ラボパーティー50周年おめでとうございます~

今年はラボ教育センターの発足50周年。
各地でお祝い行事が行われているようです。

ラボは一言で言えば英語教育団体で、物語を語り演じながら
「言葉と文化」を学習していく「運動体」です。

ぼくは小学校5年生のころからお世話になり、
10代の時期にはアメリカ・ネブラスカ州でのホームステイという
「異文化交流」を体験させてもらって、
その後の人生においてとても大きな影響を受けました。

地域を超えて全国に友人知人もたくさんできたし、
30歳のころには、ホームステイをしている10代の子供たちの姿を取材して
「ひとりだちへの旅」という本を書かせてもらいました。

当時から先生方(テューターですね)には大変お世話になっています。

こんな文章を書いてみました。

「ラボパーティー50周年おめでとうございます。
ラボの歩みは、そのまま「異文化交流」の歩みですね。

日本は1964年の東京オリンピックと70年の大阪万博を境に、ようやく世界に対して門戸を開きました。
それ以前の一般人の渡航は、訪問先に身元引受人が必要だったり、
外貨持ち出し制限(500ドル)があったりして、非常に難しかったのです。

もちろん渡航費用もべらぼうに高かった。
取材で60年代にヨーロッパに渡って料理修業をした何人かのシェフにインタビューしたことがありますが、
みな一様に「あの時代の飛行機代は24万8000円もした」と、その代金を覚えていました。
当時の月給は2万円に届かなかったということなので、
給料1年分という金額が、強烈に記憶に残っていたのだと思います。

64年の出国者数は12万7000人余り、70年は66万3000人余り、
そしてラボが最初の国際交流を実施する72年には139万2000人余り。
初めて100万人の大台にのったこの年に10代の国際交流が始まっているのですから、
当時にあって「ラボ国際交流」がいかに時代を先取りした企画であったかがわかると思います。

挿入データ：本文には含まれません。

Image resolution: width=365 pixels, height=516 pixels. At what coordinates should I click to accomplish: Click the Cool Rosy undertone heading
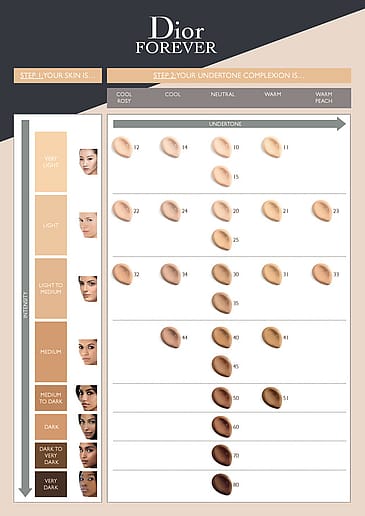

しかも農村地帯へのホームステイという方法を徹底してくれたことも大きかった。
家庭に入り生活を共にすることで、私たちは互いの文化を直に感じることができます。

ぼく自身74年に国際交流に参加し、帰国直後の作文にこう書いています。
「向こうでの生活を経験して、ぼくはなんだか恥ずかしくなりました」、と。

作文の書き出しには、農場の広大さや14歳で自動車を運転できることや夏休みが3カ月もあること、
宿題がないことなどへの羨ましさが綴られているのですが、
最後には「恥ずかしい」という表現が刻まれている。それはなぜか。作文はこう続きます。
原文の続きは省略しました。